# Marek Gagolewski

#### 9 packages on CRAN

Tools supporting multi-criteria and group decision making, including variable number of criteria, by means of aggregation operators, spread measures, fuzzy logic connectives, fusion functions, and preordered sets. Possible applications include, but are not limited to, quality management, scientometrics, software engineering, etc.

Supports quantitative research in scientometrics and bibliometrics. Provides various tools for preprocessing bibliographic data retrieved, e.g., from Elsevier's SciVerse Scopus, computing bibliometric impact of individuals, or modeling many phenomena encountered in the social sciences.

S4 classes and methods to deal with fuzzy numbers. They allow for computing any arithmetic operations (e.g., by using the Zadeh extension principle), performing approximation of arbitrary fuzzy numbers by trapezoidal and piecewise linear ones, preparing plots for publications, computing possibility and necessity values for comparisons, etc.

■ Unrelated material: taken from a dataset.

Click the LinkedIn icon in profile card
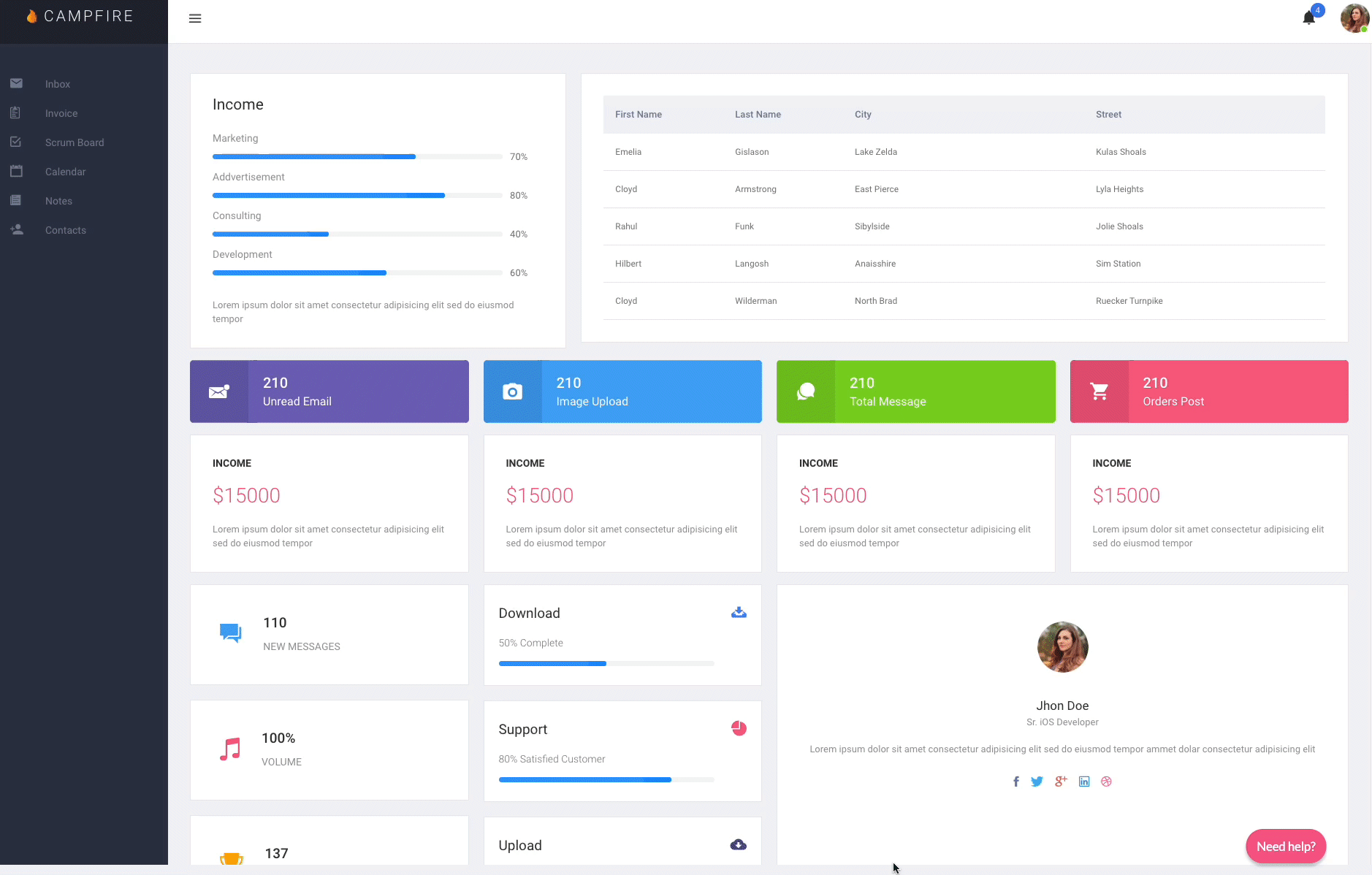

Includes the reference implementation of Genie - a hierarchical clustering algorithm that links two point groups in such a way that an inequity measure (namely, the Gini index) of the cluster sizes does not significantly increase above a given threshold. This method most often outperforms many other data segmentation approaches in terms of clustering quality as tested on a wide range of benchmark datasets. At the same time, Genie retains the high speed of the single linkage approach, therefore it is also suitable for analysing larger data sets. For more details see (Gagolewski et al. 2016 <DOI:10.1016/j.ins.2016.05.003>). For an even faster and more feature-rich implementation, including, amongst others, noise point detection, see the 'genieclust' package.

A retake on the Genie algorithm - a robust hierarchical clustering method (Gagolewski, Bartoszuk, Cena, 2016 <DOI:10.1016/j.ins.2016.05.003>). Now faster and more memory efficient; determining the whole hierarchy for datasets of 10M points in low dimensional Euclidean spaces or 100K points in high-dimensional ones takes only 1-2 minutes. Allows clustering with respect to mutual reachability distances so that it can act as a noise point detector or a robustified version of 'HDBSCAN*' (that is able to detect a predefined number of clusters and hence it does not dependent on the somewhat fragile 'eps' parameter). The package also features an implementation of economic inequity indices (the Gini, Bonferroni index) and external cluster validity measures (partition similarity scores; e.g., the adjusted Rand, Fowlkes-Mallows, adjusted mutual information, pair sets index). See also the 'Python' version of 'genieclust' available on 'PyPI', which supports sparse data, more metrics, and even larger datasets.

A multitude of character string/text/natural language processing tools: pattern searching (e.g., with 'Java'-like regular expressions or the 'Unicode' collation algorithm), random string generation, case mapping, string transliteration, concatenation, sorting, padding, wrapping, Unicode normalisation, date-time formatting and parsing, and many more. They are fast, consistent, convenient, and - owing to the use of the 'ICU' (International Components for Unicode) library - portable across all locales and platforms.

RE2 <https://github.com/google/re2> is a primarily deterministic finite automaton based regular expression engine from Google that is very fast at matching large amounts of text.

An implementation of a novel method to quantify the similarity of the code-base of R functions by means of program dependence graphs. Possible use cases include detection of code clones for improving software quality and of plagiarism amongst students' assignments.

An implementation of turtle graphics <http://en.wikipedia.org/wiki/Turtle_graphics>. Turtle graphics comes from Papert's language Logo and has been used to teach concepts of computer programming.